Sophie Côté | Agence QMI

L’homme et la femme qui auraient agi comme proxénètes à l’endroit d’une victime de 18 ans, entre Noël et le jour de l’An, ont formellement été accusés, jeudi.

Maxo Junior Saint-Fleur, 24 ans, de Montréal, et Elene D’Almeida, 21 ans, de Sherbrooke, font chacun face à trois chefs en matière de proxénétisme pour des gestes qu’ils auraient commis à l’endroit d’une jeune femme de 18 ans en pleine période des Fêtes, à Québec, Trois-Rivières «et ailleurs au Québec».

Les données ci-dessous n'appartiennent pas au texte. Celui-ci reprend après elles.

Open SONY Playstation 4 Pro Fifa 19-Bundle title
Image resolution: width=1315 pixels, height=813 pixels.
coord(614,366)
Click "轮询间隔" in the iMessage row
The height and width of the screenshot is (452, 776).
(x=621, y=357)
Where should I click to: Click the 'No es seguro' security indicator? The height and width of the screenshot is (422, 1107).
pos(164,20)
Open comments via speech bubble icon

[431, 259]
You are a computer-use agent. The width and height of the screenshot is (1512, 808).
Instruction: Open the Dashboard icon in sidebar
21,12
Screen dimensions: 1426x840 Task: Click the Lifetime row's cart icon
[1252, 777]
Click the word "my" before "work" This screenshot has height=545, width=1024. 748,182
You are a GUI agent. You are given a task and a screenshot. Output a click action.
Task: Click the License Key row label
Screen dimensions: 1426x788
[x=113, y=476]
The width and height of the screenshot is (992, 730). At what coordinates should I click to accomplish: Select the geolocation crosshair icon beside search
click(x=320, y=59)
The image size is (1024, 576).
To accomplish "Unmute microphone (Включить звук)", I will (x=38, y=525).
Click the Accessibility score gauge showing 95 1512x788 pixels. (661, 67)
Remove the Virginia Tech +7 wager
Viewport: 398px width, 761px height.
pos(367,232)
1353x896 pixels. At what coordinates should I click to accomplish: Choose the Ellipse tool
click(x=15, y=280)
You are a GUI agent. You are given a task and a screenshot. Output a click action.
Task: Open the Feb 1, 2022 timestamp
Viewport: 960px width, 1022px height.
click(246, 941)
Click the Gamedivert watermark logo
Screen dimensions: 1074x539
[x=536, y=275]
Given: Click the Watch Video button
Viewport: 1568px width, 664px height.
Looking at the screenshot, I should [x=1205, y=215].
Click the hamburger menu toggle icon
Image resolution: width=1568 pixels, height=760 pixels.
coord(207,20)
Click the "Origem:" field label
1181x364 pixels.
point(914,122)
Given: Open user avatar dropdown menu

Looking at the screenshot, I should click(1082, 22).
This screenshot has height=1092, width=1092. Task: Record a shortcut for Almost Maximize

Ils sont accusés d’avoir, entre le 29 décembre 2018 et le 1er janvier dernier, amené une personne à offrir ou à rendre des services sexuels moyennant rétribution, d’avoir bénéficié d’un avantage pécuniaire qu’ils savaient provenir ou avoir été obtenu directement ou indirectement de la prostitution, et d’avoir fait sciemment de la publicité pour offrir des services sexuels moyennant rétribution.

Aucune accusation n’a été portée contre les deux présumés complices en matière de traite de personne.

«Pour le moment, après évaluation de la preuve que l’on a en main, les accusations de proxénétisme sont tombées aujourd’hui. Pour ce qui est du reste, on va voir», a expliqué la procureure de la Couronne, Me Laura Plamondon-Dufour après les comparutions.

Femme «en détresse»

Rappelons que le matin du 1er janvier, vers 10h30, un appel a été fait au 911 mentionnant qu’une personne «semblait en détresse» dans un hôtel de l’arrondissement de Sainte-Foy. Les policiers du Service de police de la Ville de Québec (SPVQ) se sont présentés sur place.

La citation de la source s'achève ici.